The aim of this research was to investigate the extent of data linkage of children and young people’s data in Integrated Care Boards (ICBs) across England. The research questions were explored using a Freedom of Information (FOI) request submitted to all 42 ICBs in England. 31 of 42 ICBs responded to the FOI request (73.8%).

The ICBs reported that they were frequently engaging in data linkage between health datasets. Secondary Uses Services (SUS), Accident and Emergency (A&E), Primary care, and Community Services Datasets (CSDS) were the most frequently linked health datasets. However consistent with the authors’ previous publication on local authority (LA) data linkage practices, ICBs were rarely linking their health data with LA datasets (social care and education).

Primarily, if ICBs were linking data, they were doing so for all children and young people in their area. However, some suggested they could not specifically undertake data linkage for certain groups of children, such as those with Special Educational Needs and Disabilities (SEND) and Looked after children, because these vulnerabilities were not always flagged in their health datasets.

ICBs were most likely to be using linked data to undertake strategic planning and populate data dashboards. This echoes the findings from the publication on LA data linkage practices, however the ICBs were also often using the linked data for population health management.
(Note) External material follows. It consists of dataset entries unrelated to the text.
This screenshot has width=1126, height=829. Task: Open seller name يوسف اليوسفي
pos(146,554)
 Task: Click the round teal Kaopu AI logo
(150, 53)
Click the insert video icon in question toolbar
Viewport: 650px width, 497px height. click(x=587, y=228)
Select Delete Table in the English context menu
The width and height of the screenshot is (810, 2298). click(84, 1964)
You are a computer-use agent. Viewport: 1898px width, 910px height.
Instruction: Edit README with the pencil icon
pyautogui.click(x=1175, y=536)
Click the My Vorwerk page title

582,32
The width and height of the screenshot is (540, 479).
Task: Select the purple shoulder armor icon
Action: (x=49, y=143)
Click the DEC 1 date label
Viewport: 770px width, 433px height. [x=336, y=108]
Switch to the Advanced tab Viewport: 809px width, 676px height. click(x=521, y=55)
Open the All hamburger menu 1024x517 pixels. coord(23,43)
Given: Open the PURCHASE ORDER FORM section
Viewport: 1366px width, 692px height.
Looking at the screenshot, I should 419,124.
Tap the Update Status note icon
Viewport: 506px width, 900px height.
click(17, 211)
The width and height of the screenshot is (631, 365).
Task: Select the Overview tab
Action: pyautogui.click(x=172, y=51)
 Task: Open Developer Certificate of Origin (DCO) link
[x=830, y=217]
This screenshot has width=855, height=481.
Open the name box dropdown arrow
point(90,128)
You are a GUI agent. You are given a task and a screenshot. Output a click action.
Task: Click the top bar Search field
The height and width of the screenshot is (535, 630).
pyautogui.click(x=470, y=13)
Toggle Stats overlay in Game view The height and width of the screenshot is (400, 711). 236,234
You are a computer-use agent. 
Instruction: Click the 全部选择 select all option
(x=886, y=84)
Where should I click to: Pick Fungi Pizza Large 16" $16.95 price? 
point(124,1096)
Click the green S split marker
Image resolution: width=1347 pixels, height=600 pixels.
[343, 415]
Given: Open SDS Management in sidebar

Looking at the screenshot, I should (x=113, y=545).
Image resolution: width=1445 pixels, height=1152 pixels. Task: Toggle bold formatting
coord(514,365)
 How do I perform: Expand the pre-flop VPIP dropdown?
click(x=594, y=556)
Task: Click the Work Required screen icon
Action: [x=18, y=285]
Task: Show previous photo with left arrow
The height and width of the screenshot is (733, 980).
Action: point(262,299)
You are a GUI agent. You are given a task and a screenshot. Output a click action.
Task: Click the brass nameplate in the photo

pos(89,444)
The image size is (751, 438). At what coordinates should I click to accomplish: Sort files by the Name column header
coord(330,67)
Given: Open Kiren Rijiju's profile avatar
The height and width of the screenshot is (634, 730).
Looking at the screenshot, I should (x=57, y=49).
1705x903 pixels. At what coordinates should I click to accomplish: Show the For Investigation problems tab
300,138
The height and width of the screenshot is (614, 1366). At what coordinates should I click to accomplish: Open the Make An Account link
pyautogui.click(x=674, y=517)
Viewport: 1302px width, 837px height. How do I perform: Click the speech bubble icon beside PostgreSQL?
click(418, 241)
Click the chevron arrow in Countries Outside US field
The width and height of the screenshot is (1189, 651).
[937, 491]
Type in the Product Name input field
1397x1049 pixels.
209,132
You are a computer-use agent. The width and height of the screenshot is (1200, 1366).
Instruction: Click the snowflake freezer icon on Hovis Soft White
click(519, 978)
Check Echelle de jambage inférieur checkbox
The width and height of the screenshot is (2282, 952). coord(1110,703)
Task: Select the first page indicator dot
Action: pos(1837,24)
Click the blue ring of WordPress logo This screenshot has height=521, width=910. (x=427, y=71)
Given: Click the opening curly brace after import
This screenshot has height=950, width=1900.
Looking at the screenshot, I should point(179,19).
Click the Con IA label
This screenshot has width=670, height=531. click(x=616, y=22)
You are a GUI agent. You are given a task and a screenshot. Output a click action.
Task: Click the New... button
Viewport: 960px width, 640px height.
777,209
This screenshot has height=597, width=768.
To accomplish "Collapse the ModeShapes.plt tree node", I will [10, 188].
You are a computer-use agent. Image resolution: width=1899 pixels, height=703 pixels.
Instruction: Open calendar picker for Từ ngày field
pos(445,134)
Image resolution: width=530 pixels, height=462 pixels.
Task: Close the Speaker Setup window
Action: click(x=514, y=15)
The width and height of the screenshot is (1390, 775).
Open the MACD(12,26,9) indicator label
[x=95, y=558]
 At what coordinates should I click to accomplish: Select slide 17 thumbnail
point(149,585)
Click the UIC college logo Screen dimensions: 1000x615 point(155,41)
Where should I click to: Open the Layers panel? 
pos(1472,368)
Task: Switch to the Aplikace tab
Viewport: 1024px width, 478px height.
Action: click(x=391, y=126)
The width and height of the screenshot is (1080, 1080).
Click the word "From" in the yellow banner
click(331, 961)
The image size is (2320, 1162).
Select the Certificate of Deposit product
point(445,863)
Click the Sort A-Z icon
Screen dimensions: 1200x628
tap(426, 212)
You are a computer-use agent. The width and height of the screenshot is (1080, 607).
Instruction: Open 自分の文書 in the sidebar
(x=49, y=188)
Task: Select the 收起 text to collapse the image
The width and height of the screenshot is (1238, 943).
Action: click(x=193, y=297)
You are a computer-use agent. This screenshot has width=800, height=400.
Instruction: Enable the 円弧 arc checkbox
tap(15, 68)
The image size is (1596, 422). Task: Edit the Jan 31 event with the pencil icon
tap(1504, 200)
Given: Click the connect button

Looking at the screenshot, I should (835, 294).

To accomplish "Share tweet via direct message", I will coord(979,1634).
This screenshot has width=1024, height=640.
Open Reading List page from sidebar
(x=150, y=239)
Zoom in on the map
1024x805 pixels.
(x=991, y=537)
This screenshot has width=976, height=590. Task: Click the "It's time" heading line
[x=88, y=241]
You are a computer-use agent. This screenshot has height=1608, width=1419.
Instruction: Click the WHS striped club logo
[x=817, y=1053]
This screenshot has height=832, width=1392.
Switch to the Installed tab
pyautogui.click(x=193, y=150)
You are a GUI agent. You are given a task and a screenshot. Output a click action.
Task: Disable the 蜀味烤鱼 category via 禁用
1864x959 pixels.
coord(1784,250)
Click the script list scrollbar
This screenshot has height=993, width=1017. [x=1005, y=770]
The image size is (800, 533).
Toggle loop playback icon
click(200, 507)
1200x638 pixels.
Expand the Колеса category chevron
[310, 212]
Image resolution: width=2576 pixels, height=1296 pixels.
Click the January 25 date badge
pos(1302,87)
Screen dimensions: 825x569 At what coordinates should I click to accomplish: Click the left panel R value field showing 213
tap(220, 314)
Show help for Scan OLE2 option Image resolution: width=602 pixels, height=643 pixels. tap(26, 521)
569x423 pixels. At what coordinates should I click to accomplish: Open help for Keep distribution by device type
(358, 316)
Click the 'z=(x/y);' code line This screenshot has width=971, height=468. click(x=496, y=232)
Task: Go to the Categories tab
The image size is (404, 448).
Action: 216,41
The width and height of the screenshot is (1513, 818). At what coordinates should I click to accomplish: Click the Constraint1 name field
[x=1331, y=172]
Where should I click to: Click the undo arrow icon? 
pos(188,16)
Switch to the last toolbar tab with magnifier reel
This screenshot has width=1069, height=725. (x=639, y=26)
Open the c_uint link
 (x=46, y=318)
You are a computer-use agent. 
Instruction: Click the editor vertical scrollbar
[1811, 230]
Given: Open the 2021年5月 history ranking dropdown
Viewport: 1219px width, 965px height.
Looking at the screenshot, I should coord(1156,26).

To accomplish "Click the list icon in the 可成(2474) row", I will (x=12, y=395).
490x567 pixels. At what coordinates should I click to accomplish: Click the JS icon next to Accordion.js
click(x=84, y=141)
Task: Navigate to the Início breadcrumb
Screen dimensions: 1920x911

This study suggests that ICBs, similar to LAs, frequently link internal datasets, but face greater challenges with regards to external data linkage. This barrier between healthcare data and LA data on social care and education is a hinderance to multi-agency efforts to meet the needs of disabled children and their families as mandated by the Children and Families Act. Recommendations informed by this research are presented at the end of this briefing.